John Ogden jogden at
Tue Jan 14 11:18:46 EST 1997

The following testimony was delivered yesterday, January 13, to a
meeting of the aides to Governor Chiles and the Cabinet in
Tallahassee.  On January 28, the Governor and Cabinet will meet
to sign off on a cooperative management agreement with NOAA to
administer the Florida Keys National Marine Sanctuary.

This plan needs support.  Those who are inclined are urged to
write to the Governor asking his endorsement of the Sanctuary
Management Plan.  


     My name is John Ogden and I am Director of the Florida
Institute of Oceanography (FIO) and Professor of Biology at the
University of South Florida.  The FIO is a Type I institute of
the State University System representing the marine scientists of
the 9 state universities, the Florida Department of Environmental
Protection (DEP), the Florida Sea Grant Program, and the
University of Miami.  We operate two oceanographic ships, the R/V
Bellows (71 ft.) and the R/V Suncoaster (102 ft.) and the Keys
Marine Laboratory in partnership with DEP.  The FIO is also a
focal point for the development and funding of multi-disciplinary
projects of importance to Florida and the Caribbean region in
coastal oceanographic research and education.   

     After Congress created the Florida Keys National Marine
Sanctuary (FKNMS) in 1990, I was appointed by the Secretary of
Commerce to serve on the Sanctuary Advisory Council to provide
scientific input into the 6 year effort to develop the Management
Plan which is before you today.  During this period research
projects developed and funded by the FIO and carried out by
marine scientists from Florida's universities and agencies raised
the issues of coral reef decline, degrading water quality, and
the connection between the health of Florida Bay and the health
of the contiguous waters of the Sanctuary.  
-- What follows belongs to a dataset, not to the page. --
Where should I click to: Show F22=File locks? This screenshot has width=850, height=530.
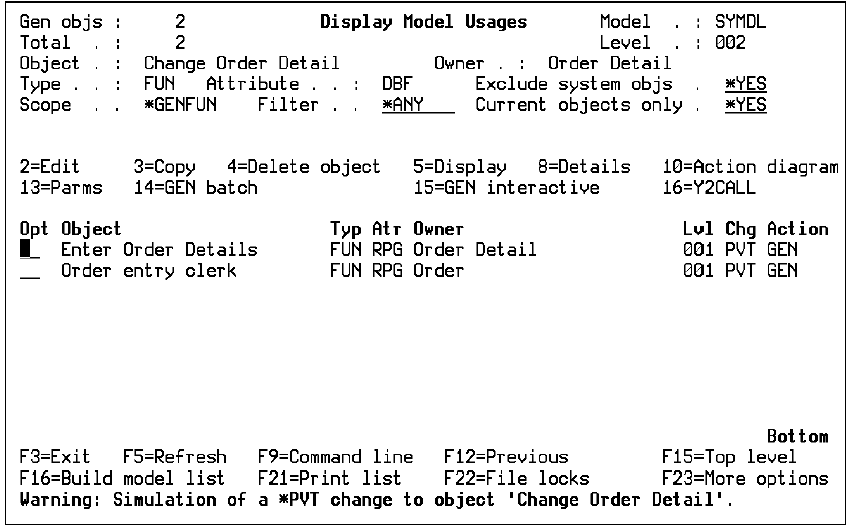[516, 478]
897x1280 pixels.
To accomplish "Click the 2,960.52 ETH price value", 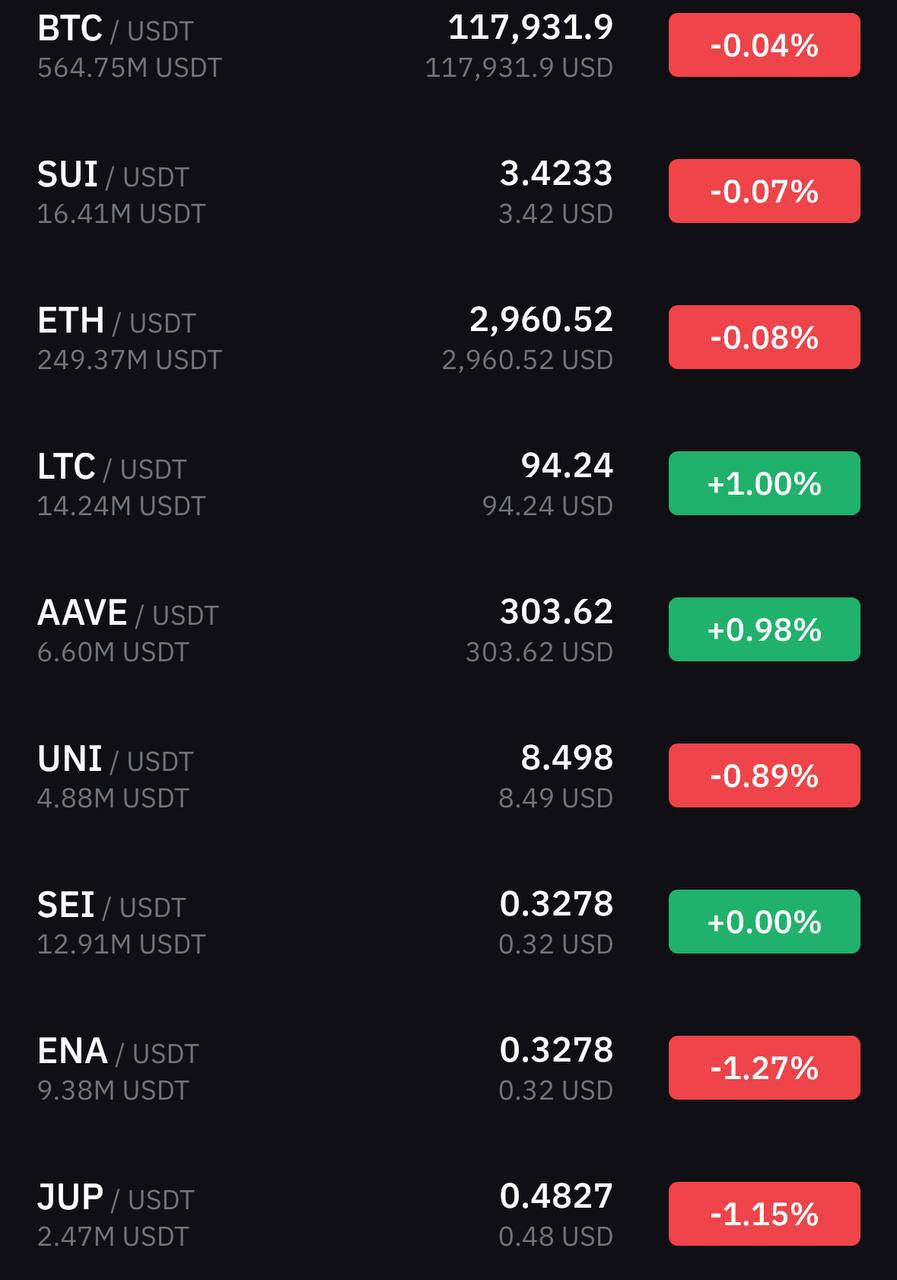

     I would like to make three points.  First, I want to discuss
the importance and uniqueness of the process that created the
Sanctuary.  In my opinion it is an example of participatory
democracy at its best.  The Management Plan in front of you is
exemplary of a local, state and federal partnership for the
sustainable use of marine resources.  Second, I want to highlight
two key Action Plans, Water Quality and Zoning, of the ten
contained in the overall Plan, which are controversial,
expensive, and politically sensitive precisely because they are
likely to be effective.  Finally, I want to emphasize that this
Plan provides unique opportunities for the natural and social
scientists of Florida's academic institutions and government
agencies to create a powerhouse of knowledge and experience in
coastal management in Florida which will lead the nation.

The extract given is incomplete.